EXERCISE: Once the line containing "Click the Pernambuco" is found in the entries below, restate it and each following line word for word, stopping after the line containing "Task: Click the 入仓差异待查 axis label".

Top of RECORDS SUPPLIED

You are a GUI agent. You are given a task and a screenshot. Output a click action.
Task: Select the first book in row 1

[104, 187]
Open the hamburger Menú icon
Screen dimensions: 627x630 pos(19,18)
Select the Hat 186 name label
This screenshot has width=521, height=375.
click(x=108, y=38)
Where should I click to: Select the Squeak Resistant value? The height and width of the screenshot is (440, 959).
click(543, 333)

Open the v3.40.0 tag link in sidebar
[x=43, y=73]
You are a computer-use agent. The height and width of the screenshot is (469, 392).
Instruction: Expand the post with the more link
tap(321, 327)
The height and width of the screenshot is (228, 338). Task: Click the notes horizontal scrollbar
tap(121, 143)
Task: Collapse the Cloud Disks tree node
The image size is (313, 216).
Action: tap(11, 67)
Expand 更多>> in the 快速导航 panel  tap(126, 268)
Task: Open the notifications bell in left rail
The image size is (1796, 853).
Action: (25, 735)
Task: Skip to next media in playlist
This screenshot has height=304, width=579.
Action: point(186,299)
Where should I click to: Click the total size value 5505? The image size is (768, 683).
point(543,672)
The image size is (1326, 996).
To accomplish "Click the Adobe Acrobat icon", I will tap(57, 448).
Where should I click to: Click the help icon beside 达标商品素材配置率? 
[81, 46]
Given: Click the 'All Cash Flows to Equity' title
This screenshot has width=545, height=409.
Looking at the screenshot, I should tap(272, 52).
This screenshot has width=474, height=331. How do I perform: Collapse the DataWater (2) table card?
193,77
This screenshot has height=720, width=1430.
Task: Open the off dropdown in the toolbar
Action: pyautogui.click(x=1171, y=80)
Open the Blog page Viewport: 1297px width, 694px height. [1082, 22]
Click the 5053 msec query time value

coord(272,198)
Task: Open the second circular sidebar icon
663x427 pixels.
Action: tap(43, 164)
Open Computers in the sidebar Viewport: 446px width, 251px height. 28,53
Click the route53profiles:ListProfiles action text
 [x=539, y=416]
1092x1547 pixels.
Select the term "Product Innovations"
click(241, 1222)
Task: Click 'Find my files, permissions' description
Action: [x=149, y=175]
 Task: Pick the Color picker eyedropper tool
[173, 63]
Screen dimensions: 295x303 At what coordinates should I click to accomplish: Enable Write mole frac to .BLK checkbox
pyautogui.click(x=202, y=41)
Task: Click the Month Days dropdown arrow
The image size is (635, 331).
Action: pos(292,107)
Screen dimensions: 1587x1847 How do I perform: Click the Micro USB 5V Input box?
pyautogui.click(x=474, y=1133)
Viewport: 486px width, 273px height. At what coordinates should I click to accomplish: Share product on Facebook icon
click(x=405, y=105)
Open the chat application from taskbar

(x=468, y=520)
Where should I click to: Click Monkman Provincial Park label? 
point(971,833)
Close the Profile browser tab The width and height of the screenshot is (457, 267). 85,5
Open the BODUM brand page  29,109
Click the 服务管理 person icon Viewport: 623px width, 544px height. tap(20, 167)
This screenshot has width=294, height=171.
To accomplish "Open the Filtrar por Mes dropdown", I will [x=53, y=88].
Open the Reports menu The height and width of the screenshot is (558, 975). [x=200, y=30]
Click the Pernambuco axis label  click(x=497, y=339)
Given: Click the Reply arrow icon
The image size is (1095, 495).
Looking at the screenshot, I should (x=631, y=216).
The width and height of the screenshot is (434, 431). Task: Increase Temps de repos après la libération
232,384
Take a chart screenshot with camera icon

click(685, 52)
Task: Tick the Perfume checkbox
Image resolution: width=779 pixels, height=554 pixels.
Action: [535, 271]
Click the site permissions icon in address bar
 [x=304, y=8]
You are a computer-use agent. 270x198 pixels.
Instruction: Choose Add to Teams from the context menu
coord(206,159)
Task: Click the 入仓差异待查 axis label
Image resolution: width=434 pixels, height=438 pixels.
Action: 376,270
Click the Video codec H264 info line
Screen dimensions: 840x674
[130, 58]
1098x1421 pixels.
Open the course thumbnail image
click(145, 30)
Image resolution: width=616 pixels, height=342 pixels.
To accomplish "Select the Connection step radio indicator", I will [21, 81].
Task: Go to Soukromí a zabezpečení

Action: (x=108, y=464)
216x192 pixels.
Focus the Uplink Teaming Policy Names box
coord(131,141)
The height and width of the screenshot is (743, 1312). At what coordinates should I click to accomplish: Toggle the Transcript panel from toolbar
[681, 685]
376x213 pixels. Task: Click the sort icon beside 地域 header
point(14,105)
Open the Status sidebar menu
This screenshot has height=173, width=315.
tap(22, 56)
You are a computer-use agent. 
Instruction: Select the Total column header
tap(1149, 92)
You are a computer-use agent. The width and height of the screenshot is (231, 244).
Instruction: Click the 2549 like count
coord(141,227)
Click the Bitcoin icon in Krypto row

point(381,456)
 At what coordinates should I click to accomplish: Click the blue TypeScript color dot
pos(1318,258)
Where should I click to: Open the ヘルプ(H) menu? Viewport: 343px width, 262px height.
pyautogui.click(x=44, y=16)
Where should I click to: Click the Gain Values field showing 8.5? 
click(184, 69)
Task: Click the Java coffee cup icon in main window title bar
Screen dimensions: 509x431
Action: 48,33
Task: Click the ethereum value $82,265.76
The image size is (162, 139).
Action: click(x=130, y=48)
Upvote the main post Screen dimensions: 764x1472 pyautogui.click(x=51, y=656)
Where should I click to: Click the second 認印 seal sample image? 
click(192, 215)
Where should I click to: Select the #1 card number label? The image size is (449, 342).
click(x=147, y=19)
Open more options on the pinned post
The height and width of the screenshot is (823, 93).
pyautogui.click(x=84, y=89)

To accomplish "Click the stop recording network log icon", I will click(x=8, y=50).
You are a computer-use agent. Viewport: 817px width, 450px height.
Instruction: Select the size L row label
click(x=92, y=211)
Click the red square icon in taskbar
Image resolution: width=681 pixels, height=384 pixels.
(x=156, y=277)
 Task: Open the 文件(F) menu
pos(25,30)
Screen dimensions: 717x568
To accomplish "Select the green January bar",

Bottom of RECORDS SUPPLIED

EXERCISE RESPONSE:
Click the Pernambuco axis label  click(x=497, y=339)
Given: Click the Reply arrow icon
The image size is (1095, 495).
Looking at the screenshot, I should (x=631, y=216).
The width and height of the screenshot is (434, 431). Task: Increase Temps de repos après la libération
232,384
Take a chart screenshot with camera icon

click(685, 52)
Task: Tick the Perfume checkbox
Image resolution: width=779 pixels, height=554 pixels.
Action: [535, 271]
Click the site permissions icon in address bar
 [x=304, y=8]
You are a computer-use agent. 270x198 pixels.
Instruction: Choose Add to Teams from the context menu
coord(206,159)
Task: Click the 入仓差异待查 axis label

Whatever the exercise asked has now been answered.